__What you will do__. Return each entry word for word and skip its pictures.

::: Recorded information :::

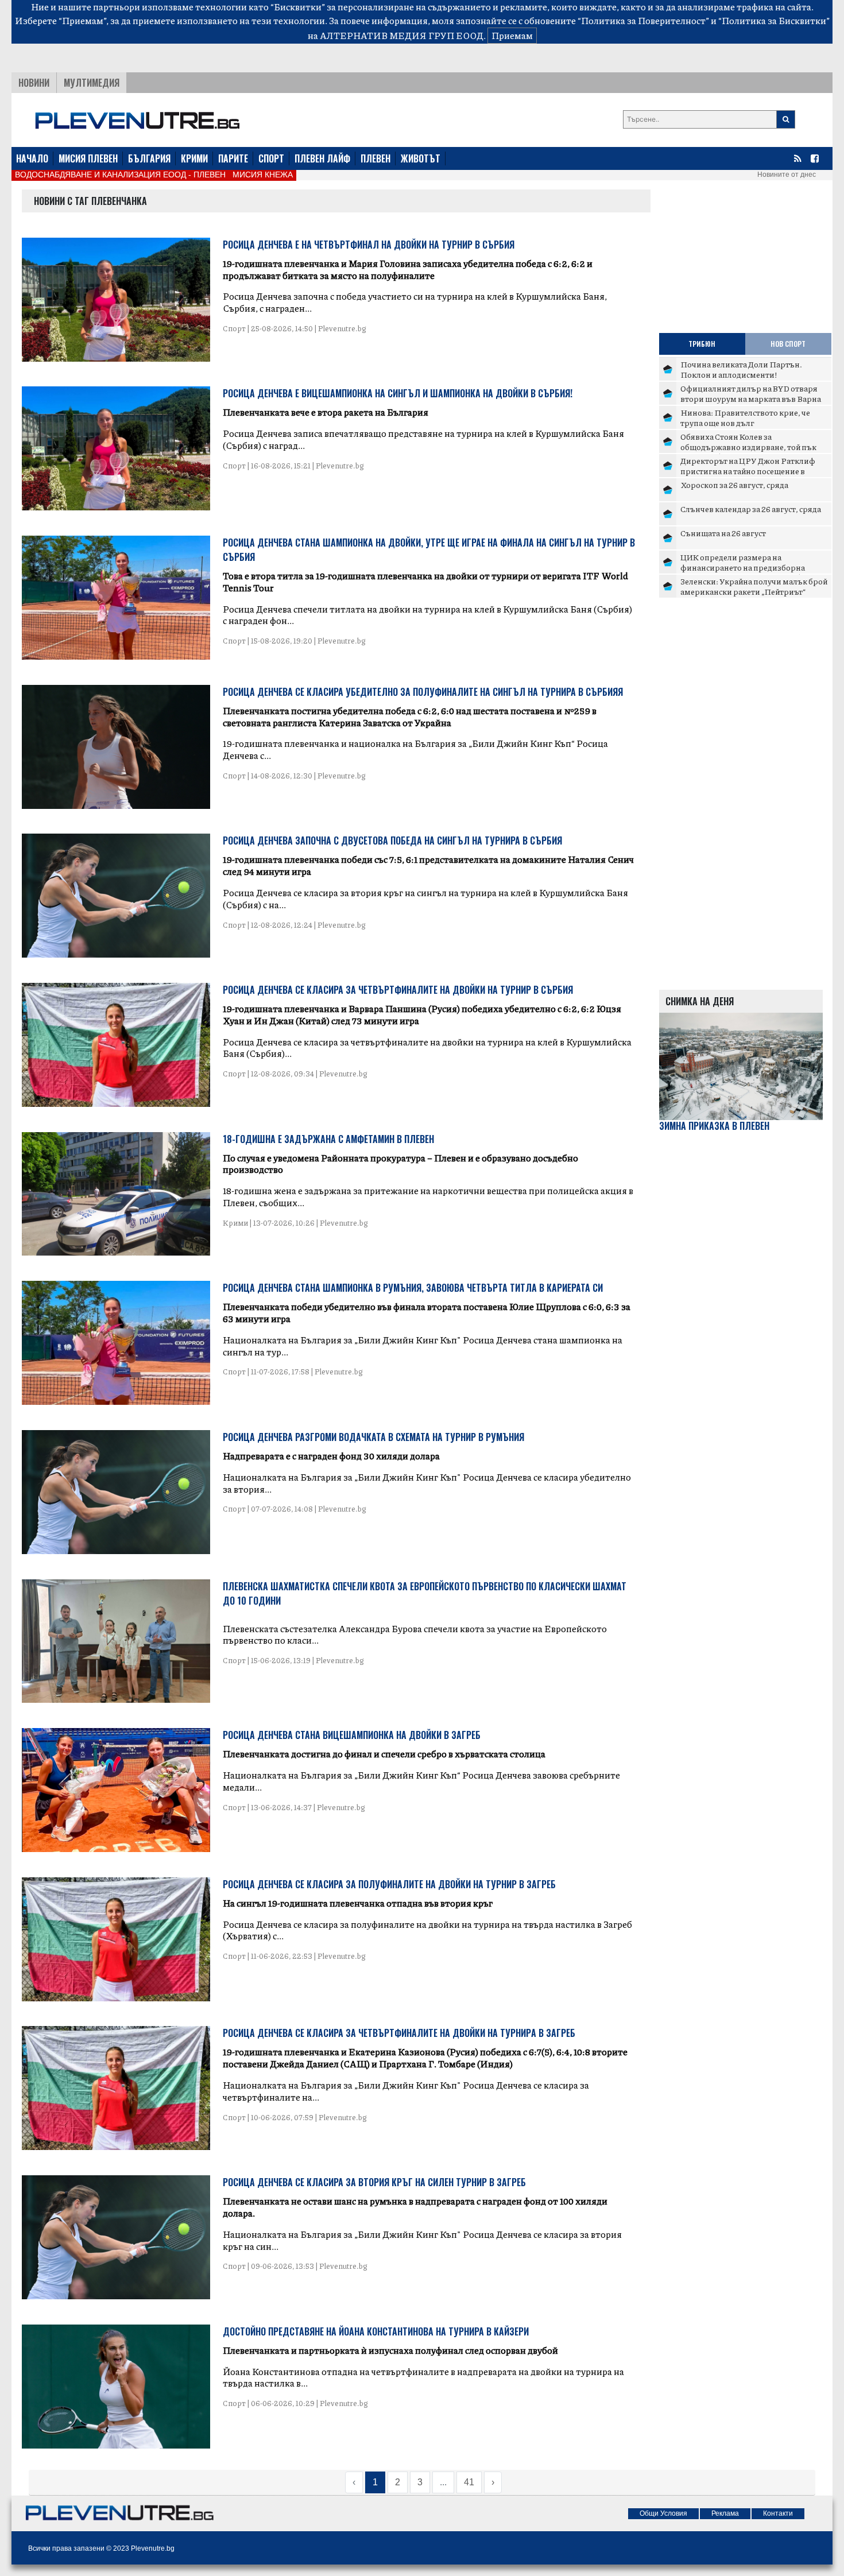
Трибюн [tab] (701, 343)
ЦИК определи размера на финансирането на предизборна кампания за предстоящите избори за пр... (752, 572)
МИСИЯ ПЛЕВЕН (88, 158)
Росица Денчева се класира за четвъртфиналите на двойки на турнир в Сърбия (398, 990)
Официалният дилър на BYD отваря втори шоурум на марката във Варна (750, 393)
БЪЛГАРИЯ (149, 158)
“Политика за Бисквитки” (774, 20)
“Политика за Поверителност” (643, 20)
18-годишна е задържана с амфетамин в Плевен (328, 1139)
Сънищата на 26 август (723, 533)
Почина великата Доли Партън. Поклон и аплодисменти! (741, 369)
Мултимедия (91, 83)
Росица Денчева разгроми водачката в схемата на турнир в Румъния (373, 1437)
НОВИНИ (33, 83)
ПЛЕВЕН (375, 158)
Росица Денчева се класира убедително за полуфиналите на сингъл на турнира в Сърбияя (423, 692)
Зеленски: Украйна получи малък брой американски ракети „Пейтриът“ (753, 586)
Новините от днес (786, 175)
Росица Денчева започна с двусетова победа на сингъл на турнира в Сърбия (392, 840)
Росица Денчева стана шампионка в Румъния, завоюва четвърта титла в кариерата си (413, 1288)
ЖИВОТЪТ (420, 158)
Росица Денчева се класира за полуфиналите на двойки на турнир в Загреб (389, 1884)
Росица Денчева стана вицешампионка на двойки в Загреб (352, 1735)
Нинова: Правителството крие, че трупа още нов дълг (745, 417)
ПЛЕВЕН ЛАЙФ (322, 158)
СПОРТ (271, 158)
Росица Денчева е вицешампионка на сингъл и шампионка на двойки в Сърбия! (397, 393)
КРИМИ (194, 158)
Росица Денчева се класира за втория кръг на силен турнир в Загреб (374, 2182)
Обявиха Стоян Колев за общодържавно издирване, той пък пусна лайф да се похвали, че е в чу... (748, 446)
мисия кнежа (263, 174)
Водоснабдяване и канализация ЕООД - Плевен (120, 174)
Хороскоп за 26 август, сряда (734, 484)
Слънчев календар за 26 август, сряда (750, 508)
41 (469, 2482)
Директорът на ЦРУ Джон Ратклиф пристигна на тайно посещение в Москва (747, 470)
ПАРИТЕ (233, 158)
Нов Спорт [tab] (788, 343)
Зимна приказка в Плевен (714, 1126)
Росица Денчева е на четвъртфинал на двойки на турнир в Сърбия (368, 244)
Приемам (512, 35)
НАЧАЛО (32, 158)
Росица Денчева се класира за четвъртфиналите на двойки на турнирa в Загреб (399, 2033)
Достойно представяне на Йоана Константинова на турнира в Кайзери (376, 2331)
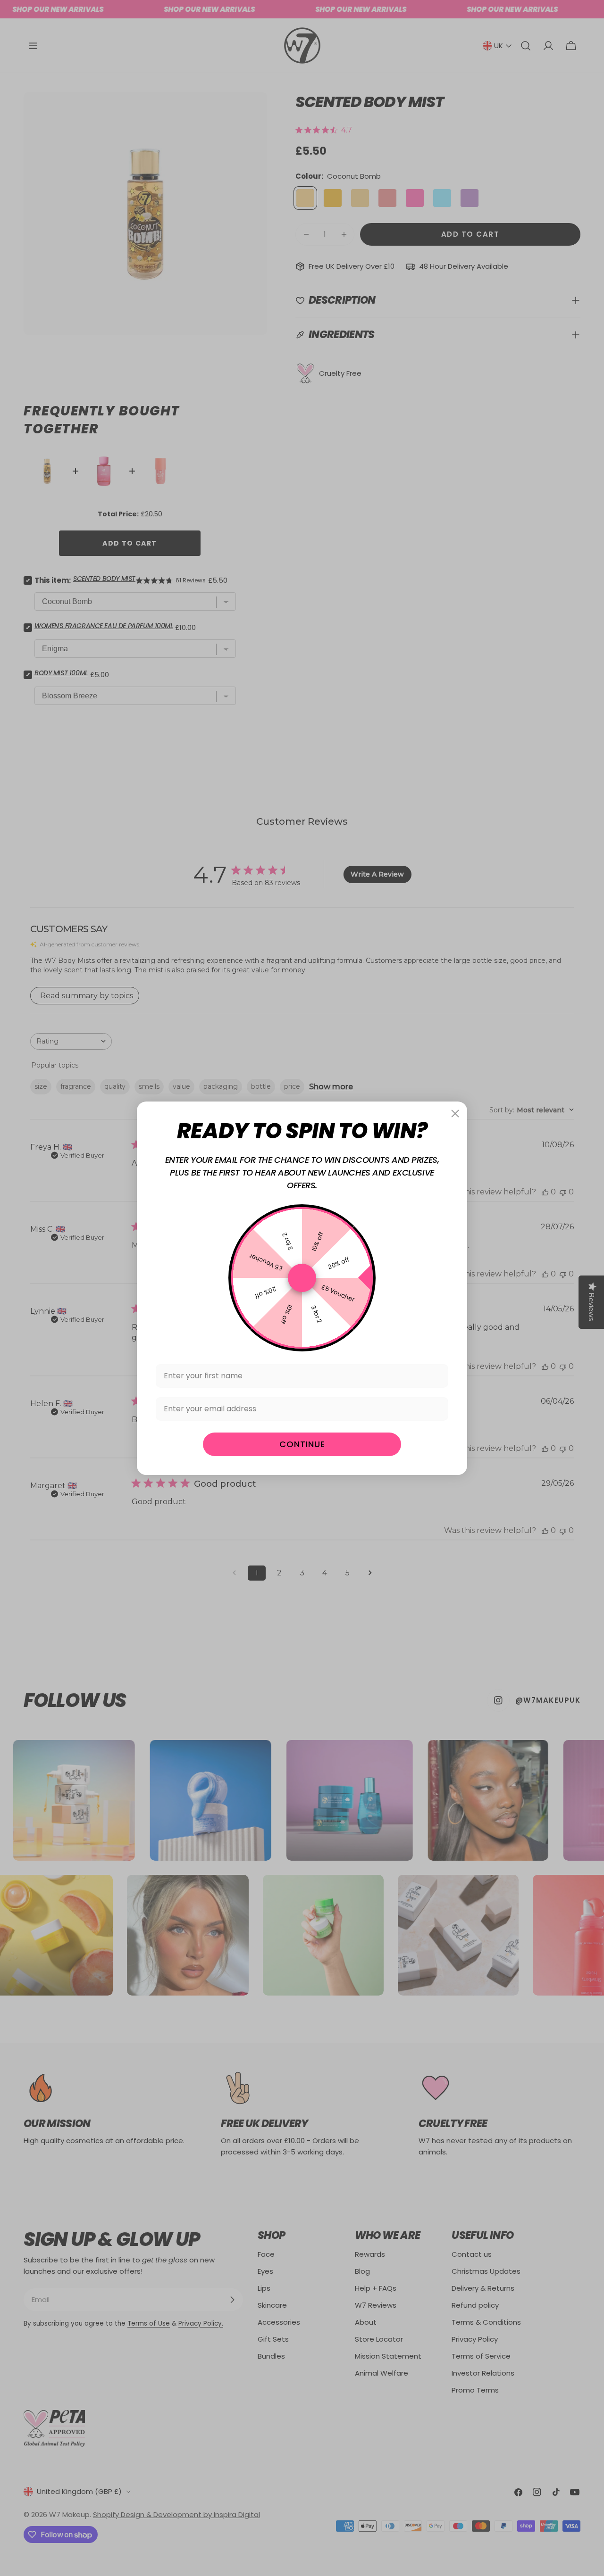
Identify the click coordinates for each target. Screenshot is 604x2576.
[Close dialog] (455, 1113)
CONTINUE (302, 1444)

:::

__Exercise answer__.
Трибюн [tab] (701, 343)
ЦИК определи размера на финансирането на предизборна кампания за предстоящите избори за пр... (752, 572)
МИСИЯ ПЛЕВЕН (88, 158)
Росица Денчева се класира за четвъртфиналите на двойки на турнир в Сърбия (398, 990)
Официалният дилър на BYD отваря втори шоурум на марката във Варна (750, 393)
БЪЛГАРИЯ (149, 158)
“Политика за Бисквитки” (774, 20)
“Политика за Поверителност” (643, 20)
18-годишна е задържана с амфетамин в Плевен (328, 1139)
Сънищата на 26 август (723, 533)
Почина великата Доли Партън. Поклон и аплодисменти! (741, 369)
Мултимедия (91, 83)
Росица Денчева разгроми водачката в схемата на турнир в Румъния (373, 1437)
НОВИНИ (33, 83)
ПЛЕВЕН (375, 158)
Росица Денчева се класира убедително за полуфиналите на сингъл на турнира в Сърбияя (423, 692)
Зеленски: Украйна получи малък брой американски ракети „Пейтриът“ (753, 586)
Новините от днес (786, 175)
Росица Денчева започна с двусетова победа на сингъл на турнира в Сърбия (392, 840)
Росица Денчева стана шампионка в Румъния, завоюва четвърта титла в кариерата си (413, 1288)
ЖИВОТЪТ (420, 158)
Росица Денчева се класира за полуфиналите на двойки на турнир в Загреб (389, 1884)
Росица Денчева стана вицешампионка на двойки в Загреб (352, 1735)
Нинова: Правителството крие, че трупа още нов дълг (745, 417)
ПЛЕВЕН ЛАЙФ (322, 158)
СПОРТ (271, 158)
Росица Денчева е вицешампионка на сингъл и шампионка на двойки в Сърбия! (397, 393)
КРИМИ (194, 158)
Росица Денчева се класира за втория кръг на силен турнир в Загреб (374, 2182)
Обявиха Стоян Колев за общодържавно издирване, той пък пусна лайф да се похвали, че е в чу... (748, 446)
мисия кнежа (263, 174)
Водоснабдяване и канализация ЕООД - Плевен (120, 174)
Хороскоп за 26 август, сряда (734, 484)
Слънчев календар за 26 август, сряда (750, 508)
41 (469, 2482)
Директорът на ЦРУ Джон Ратклиф пристигна на тайно посещение в Москва (747, 470)
ПАРИТЕ (233, 158)
Нов Спорт [tab] (788, 343)
Зимна приказка в Плевен (714, 1126)
Росица Денчева е на четвъртфинал на двойки на турнир в Сърбия (368, 244)
Приемам (512, 35)
НАЧАЛО (32, 158)
Росица Денчева се класира за четвъртфиналите на двойки на турнирa в Загреб (399, 2033)
Достойно представяне на Йоана Константинова на турнира в Кайзери (376, 2331)
Identify the click coordinates for each target. Screenshot is 604x2576.
[Close dialog] (455, 1113)
CONTINUE (302, 1444)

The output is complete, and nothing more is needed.